▶ Extracto de página
════════════════

Sección: Pensamiento político: Debates contemporáneos
Gobernabilidad, cohesión social y Estado-nación
Antonio Cortés Terzi
De entre los muchos efectos de la globalización, uno es que cada cierto tiempo se mundializa algún concepto que pretende identificar y sintetizar el principal conflicto o problema que aqueja en común a los países, al menos de una área geográfica y que resulta, precisamente, de las dinámicas globalizadoras y modernizadoras. Son conceptos que, claro está, generan lecturas distintas y reflexiones polémicas, pero que tienen el mérito de ofrecer una centralidad para los debates políticos y político-intelectuales y para la definición de políticas preventivas de situaciones que pudieran derivar en descomposiciones sociales e institucionales o en abiertas crisis.
La idea de gobernabilidad y sus carencias
Hasta hace poco y durante bastantes años, el tema común y mundializado fue el recogido en el término “gobernabilidad”. En lo sustantivo y muy en resumen, las preocupaciones y discusiones sobre gobernabilidad tenían que ver con el mundo nuevo que empezaba a configurarse post socialismos reales y post dictaduras, en el caso específico de América Latina.

════════════════

▶ Entradas
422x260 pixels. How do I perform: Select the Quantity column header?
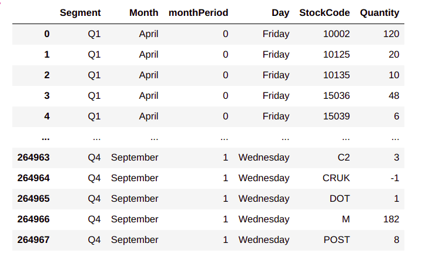pyautogui.click(x=380, y=12)
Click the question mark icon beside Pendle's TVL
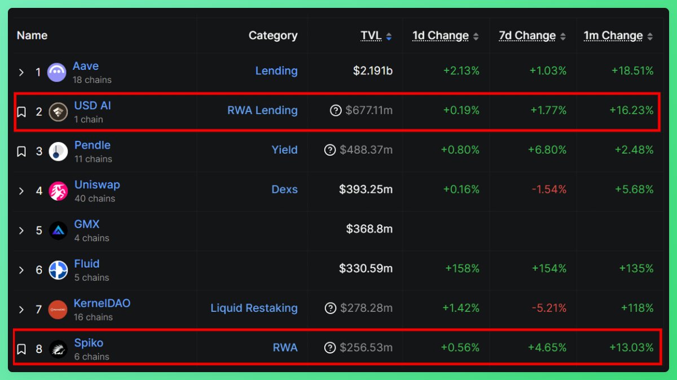 (x=330, y=150)
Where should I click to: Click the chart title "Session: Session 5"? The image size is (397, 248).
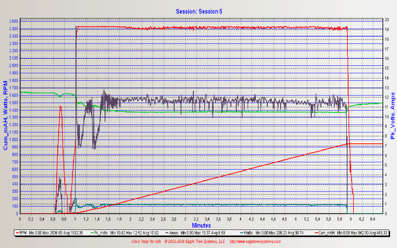(x=199, y=12)
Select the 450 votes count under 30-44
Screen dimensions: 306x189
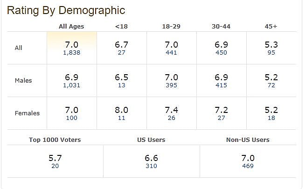coord(221,53)
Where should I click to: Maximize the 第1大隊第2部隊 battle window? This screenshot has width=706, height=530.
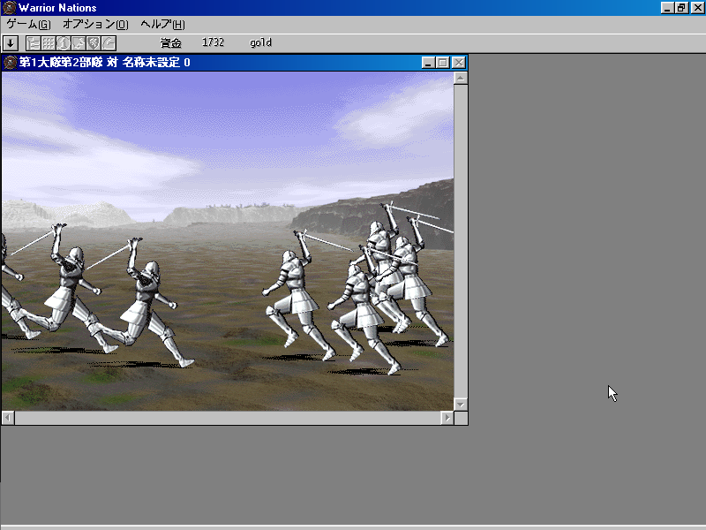(443, 63)
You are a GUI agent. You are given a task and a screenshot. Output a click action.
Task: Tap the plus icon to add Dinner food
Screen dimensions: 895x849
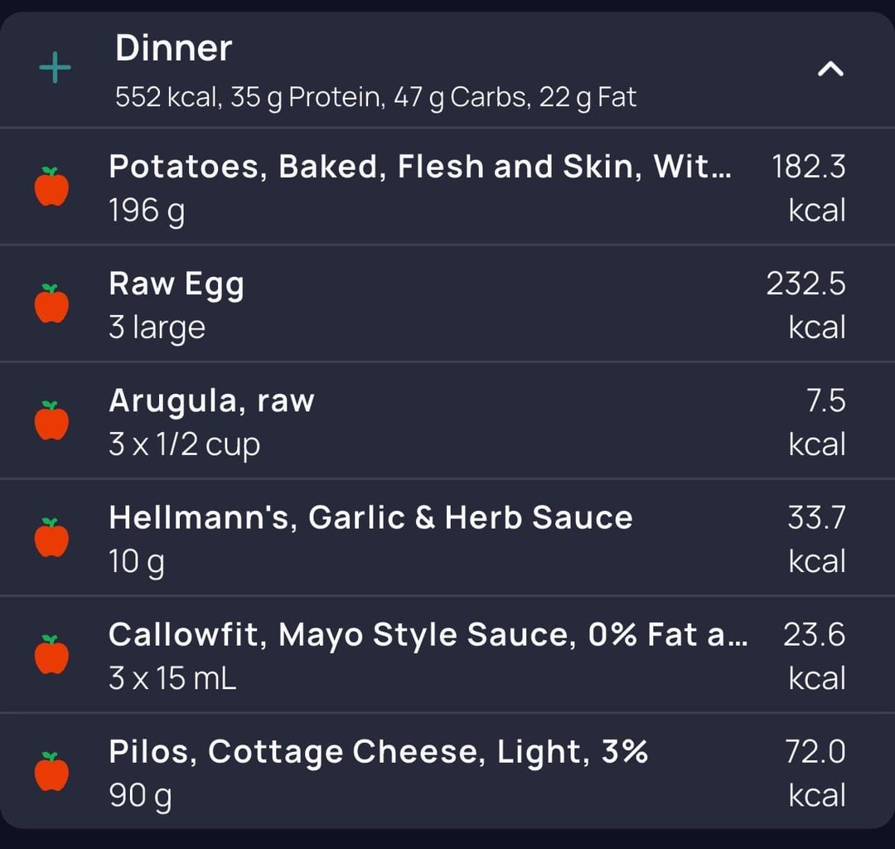(x=55, y=67)
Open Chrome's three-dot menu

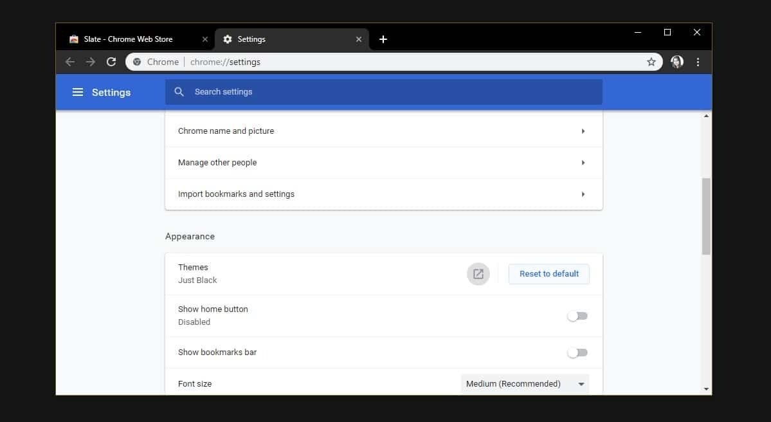698,62
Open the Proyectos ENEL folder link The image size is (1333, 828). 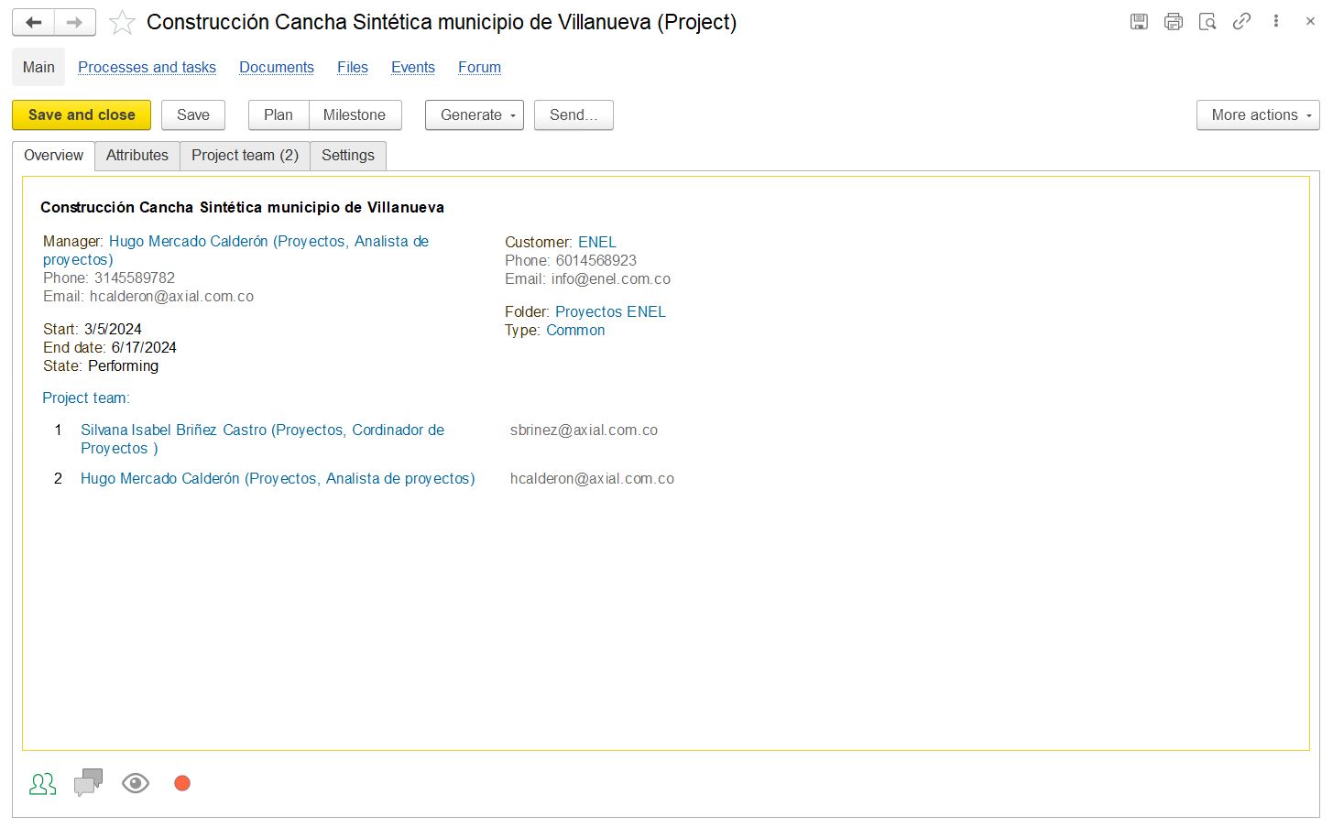pyautogui.click(x=610, y=312)

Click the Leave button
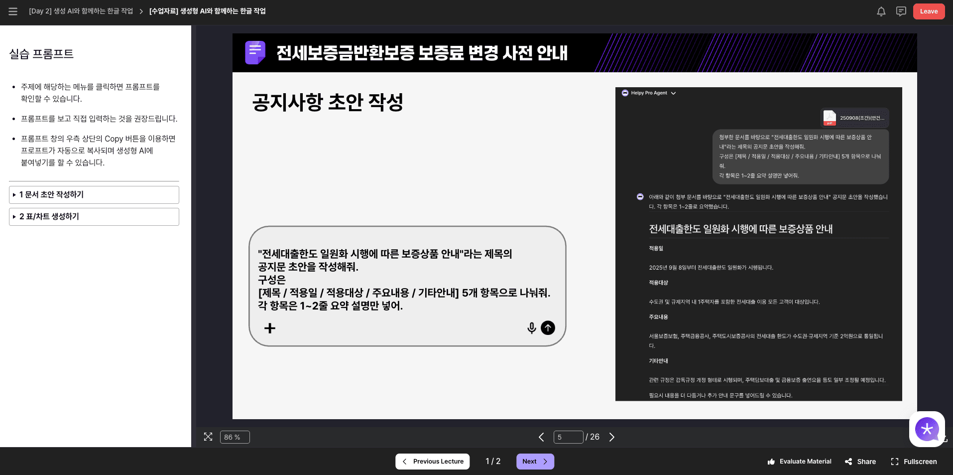[929, 11]
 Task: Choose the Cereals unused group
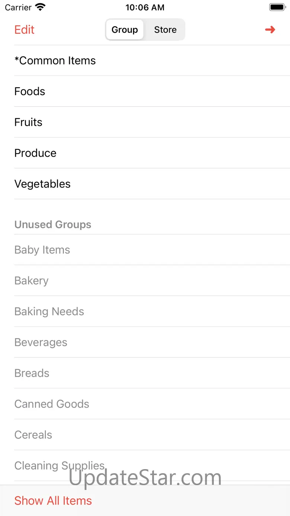pos(33,435)
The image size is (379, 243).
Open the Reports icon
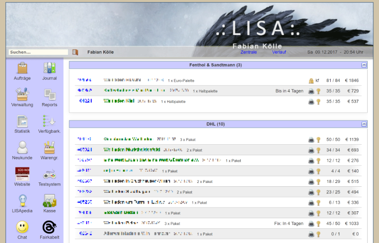(49, 95)
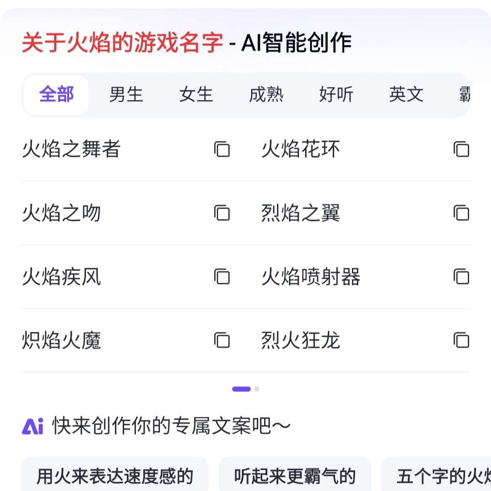The width and height of the screenshot is (491, 491).
Task: Switch to the 英文 tab
Action: [406, 95]
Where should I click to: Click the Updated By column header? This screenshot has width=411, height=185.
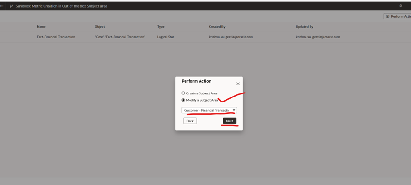click(x=304, y=27)
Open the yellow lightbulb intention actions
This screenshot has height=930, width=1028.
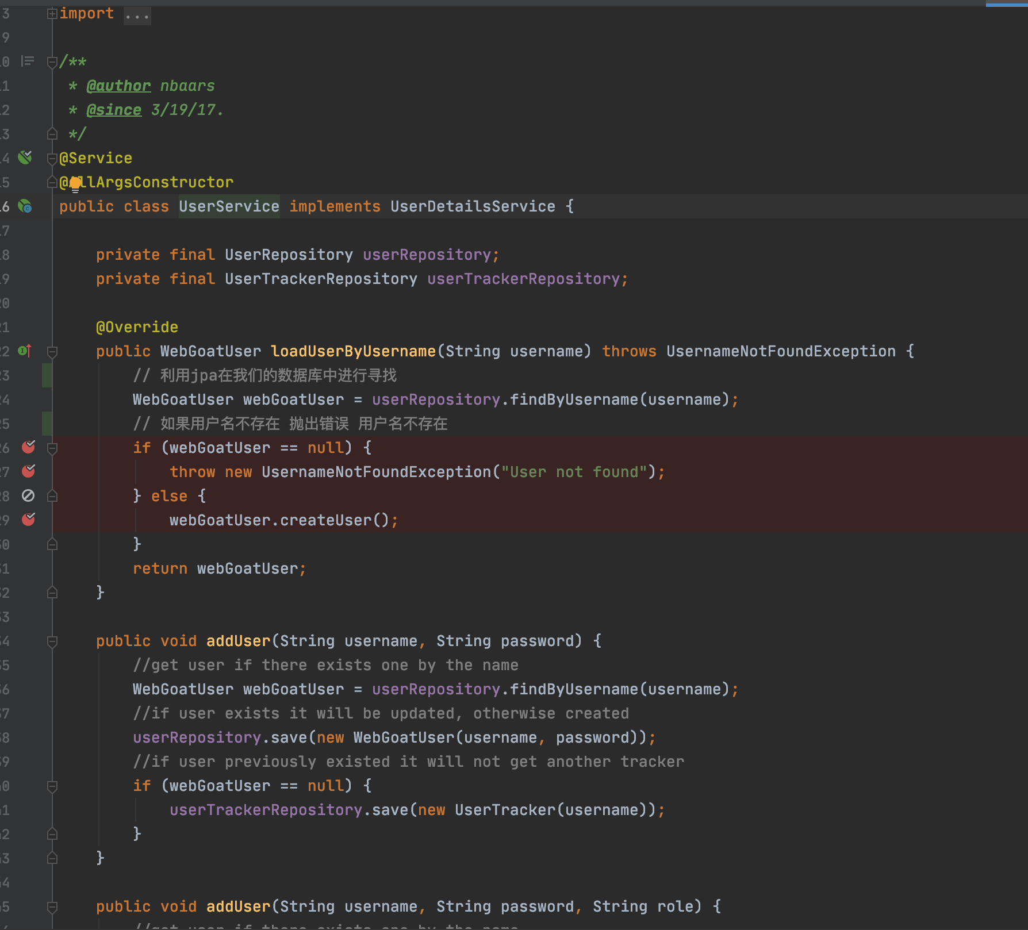coord(75,184)
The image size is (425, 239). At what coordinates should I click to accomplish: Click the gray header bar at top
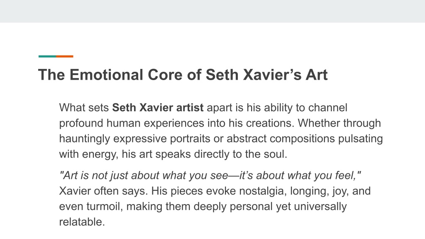click(213, 11)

════════════════

▶ Ejercicio planteado
Prosigue el texto sobre gobernabilidad, cohesión social y Estado-nación a partir de su última oración.

▶ Resultado obtenido
Uno de los rasgos claves de ese “nuevo mundo” era la restauración del imperio de la democracia como el tipo de régimen político universalmente aceptado, sin alternativas ni competencias. No obstante, se asumía, a su vez, que la consolidación y estabilidad democrática no eran objetivos asegurados per se; que la sola ausencia de “enemigos externos” a ella no garantizaban su plena realización y funcionalidad. Se reconocía, de hecho, que la democracia presenta conflictos que le son intrínsecos y que si no se administran adecuadamente la vuelven frágil y, sobre todo, que se incuba la amenaza de la emergencia de contextos que dificultan o impiden el “buen gobierno”, sin el cual la democracia se deslegitima socialmente y se deteriora institucionalmente.
Gobernabilidad se entendía, entonces, como una condición de la democracia, de su desarrollo y estabilidad. En Chile, el texto probablemente más acucioso y valorable sobre la materia lo escribió el ex ministro y actual senador, don Edgardo Boeninger, Democracia en Chile. Lecciones para la gobernabilidad.
En los últimos años es evidente que el asunto de la gobernabilidad ha ido perdiendo el protagonismo que tuvo en las reflexiones y discusiones, lo que no deja de ser paradojal, puesto que las crisis de gobernabilidad se han vuelto habituales en muchos países y áreas.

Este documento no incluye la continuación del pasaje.